You can take one of the variants of the program in Hitchhiker's guide to Haskell, perhaps after working through some part of that tutorial; the tutorial is written around solving exactly yours problem of distributing things onto several disks whereby the solution is incrementally refined, as exemplified by the following passage from Chapter 3 of the tutorial:
Enough preliminaries already. let's go
pack some CDs.
As you might already have recognized,
our problem is a classical one. It is
called a "knapsack problem"
(google it up, if you don't know
already what it is. There are more
than 100000 links).
let's start from the greedy solution...
More ideas: a related question
Here is a similar question (although not the same: it's not being asked for optimization there), where you may find more useful solutions/programs for your task (if they will be posted):
Some hints for understanding the programming in the suggested tutorial
In general, the Haskell code is quite expressive (since Haskell is a language for programming on a high level of abstraction), and hence can be easily grasped.

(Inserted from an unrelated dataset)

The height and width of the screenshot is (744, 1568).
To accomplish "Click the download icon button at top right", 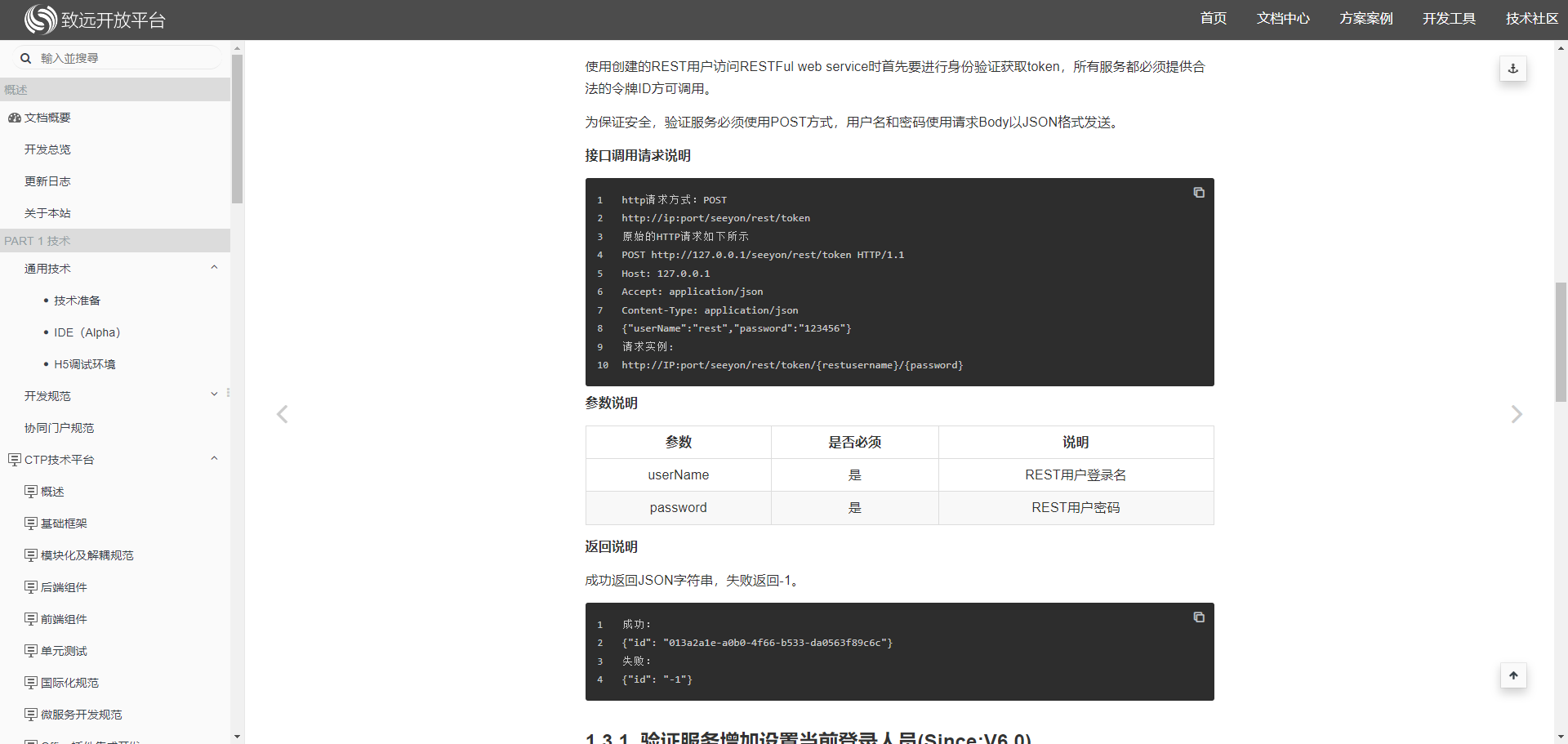I will [x=1512, y=69].
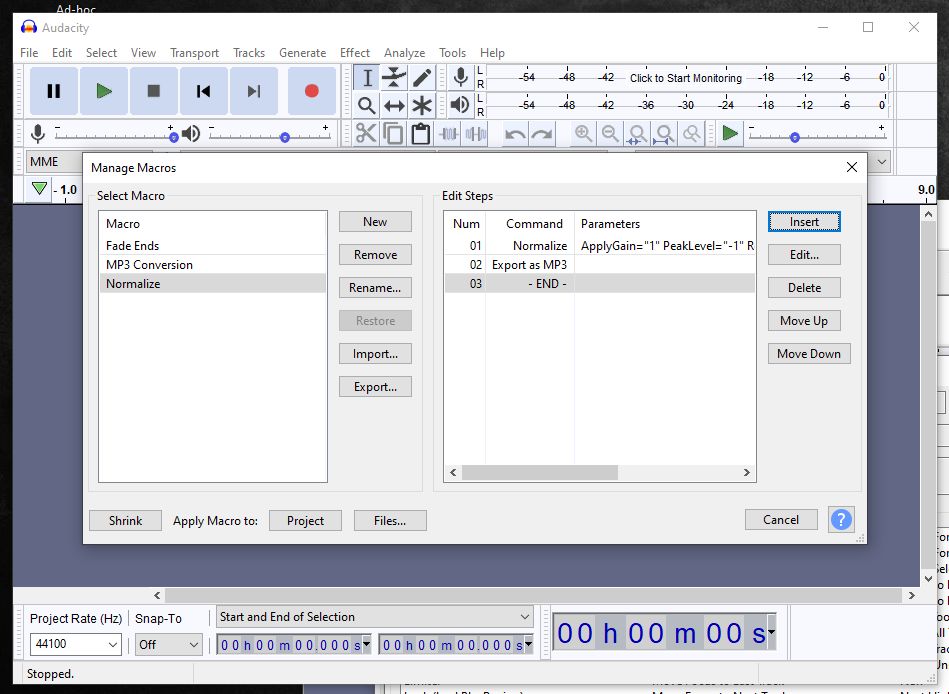Click the blue help question icon
This screenshot has height=694, width=949.
point(841,520)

When looking at the code of one of the solutions, remember that the top-level structure of the program we want to write is quite simple, as put in Chapter 1 of the tutorial:
Now let's think for a moment about how
our program will operate and express
it in pseudocode:
main = Read list of directories and their sizes.
Decide how to fit them on CD-Rs.
Print solution.
Sounds reasonable? I thought so.
Let's simplify our life a little and
assume for now that we will compute
directory sizes somewhere outside our
program (for example, with "du -sb *")
and read this information from stdin.
and look further more closely at the parts of the solution.